El "enfado" de Yolanda Díaz, la burla académica y la obsesión ideológica que etiqueta según convenga.
En su reciente tercera y brillante parodia, Juan Manuel Jiménez Muñoz retrata a Yolanda Díaz envuelta en un enfado cósmico, geológico, ecológico y hasta chiripitifláutico por la corrupción… de su propio gobierno. “Muy, muy, muy enfadada”, insiste, mientras se burla de una clase política que ha perdido toda coherencia pero se aferra al gesto teatral como si bastara con eso para lavar culpas.
La ironía es clara: quien gobierna no puede pretender ser oposición al mismo tiempo. No se puede estar dentro y fuera a la vez, ni indignarse con lo que tú misma consientes. Pero lo más inquietante no es el cinismo de los cargos públicos, sino el aparato ideológico que los rodea, que justifica lo que haga falta, siempre que el que lo haga sea "de los suyos".

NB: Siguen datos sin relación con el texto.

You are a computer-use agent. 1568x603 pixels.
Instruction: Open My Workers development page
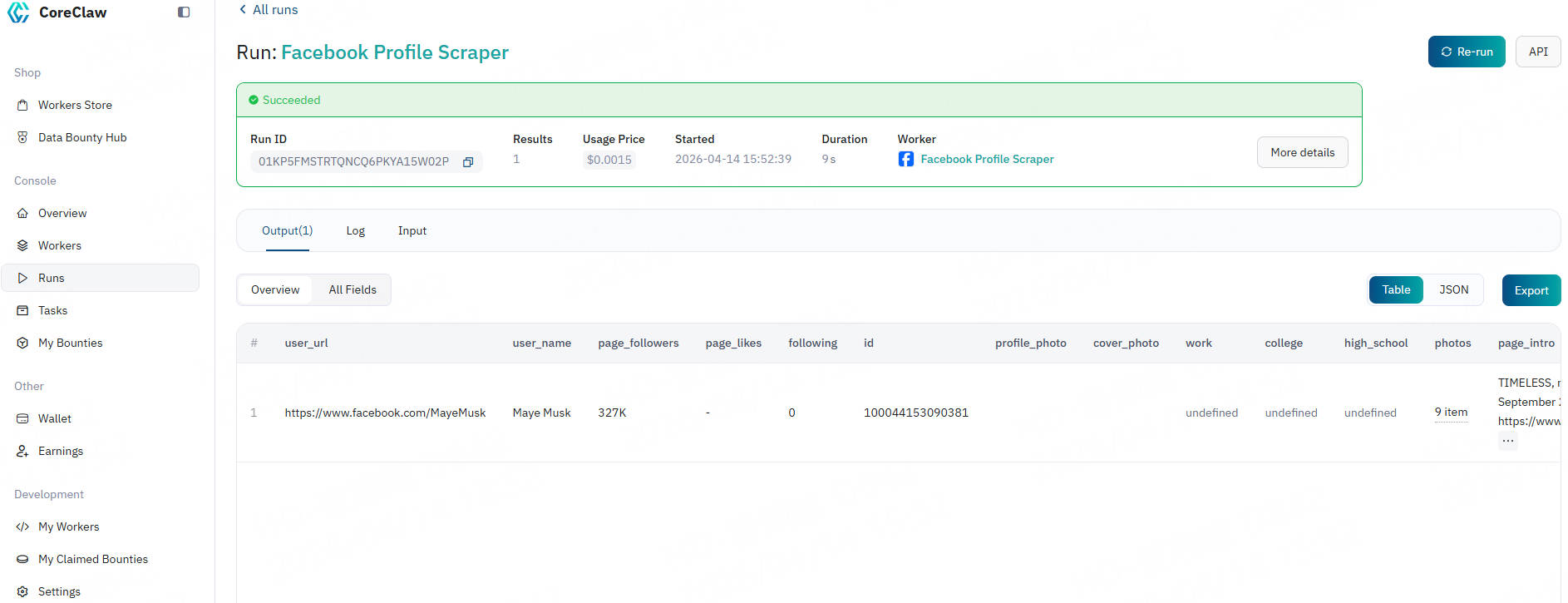pyautogui.click(x=68, y=526)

Y ahí entra Ríos Carratalá, el catedrático que no solo interpreta los documentos según le conviene, sino que se permite caricaturizar la trayectoria profesional de mi padre, interventor del Ayuntamiento de Córdoba, con una afirmación tan gratuita como falsa: que “le alteraban los despilfarros de los demócratas”. ¿Y si hubieran sido de otros? ¿Hubiera callado, aplaudido o se hubiera sentido aliviado?
Ese sarcasmo no es inofensivo. Es sectario, burlesco y cruel, porque se lanza contra alguien que ya no puede defenderse. Ríos no critica una gestión ni un hecho probado: construye una caricatura para alimentar su relato ideológico, y utiliza el humor como escudo para no tener que rendir cuentas.

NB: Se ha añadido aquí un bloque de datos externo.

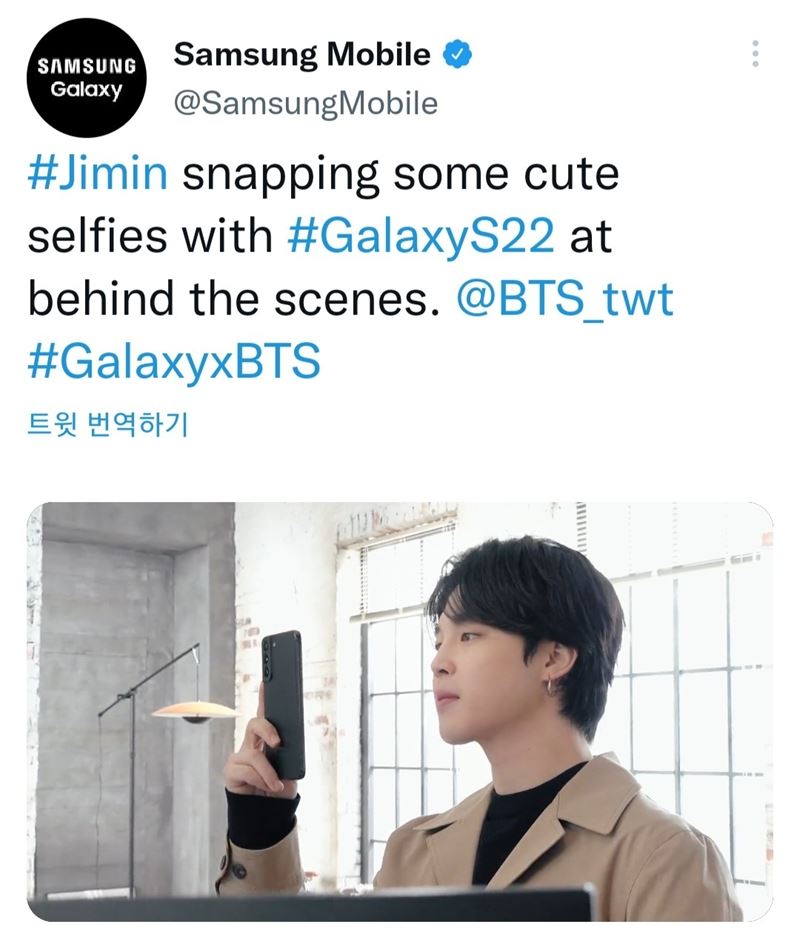Click the 'SAMSUNG' text in avatar
Image resolution: width=800 pixels, height=933 pixels.
pos(86,66)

Pero lo que de verdad le molesta a Ríos —y a quienes piensan como él— no es el despilfarro, sino quién lo comete. Si lo hace alguien de su credo, hay excusas. Si lo hace alguien que no encaja en su marco ideológico, entonces es corrupto, reaccionario o fascista. Y si ya está muerto, mejor: no puede replicar.

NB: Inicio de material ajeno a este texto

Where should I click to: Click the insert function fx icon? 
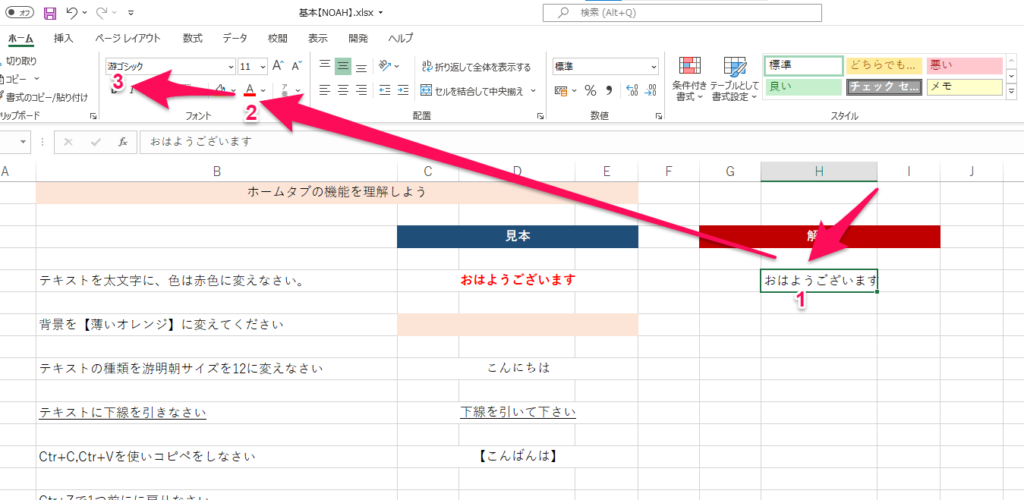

Esa es la lógica del fanatismo: no importan los hechos, importa la etiqueta. Y como las etiquetas las ponen ellos, pueden convertir a un presidente socialista en ultraderechista, a un técnico honesto en franquista, y a una crítica razonable en un ataque fascista.
Por eso es importante contar lo que ha pasado, aunque no tengamos micrófonos ni cátedras. Porque mientras unos nos llaman a gritos lo que no somos, nosotros nos afanamos en demostrar —con pruebas, archivos y memoria— lo que de verdad fueron quienes amaron el deber, no la ideología.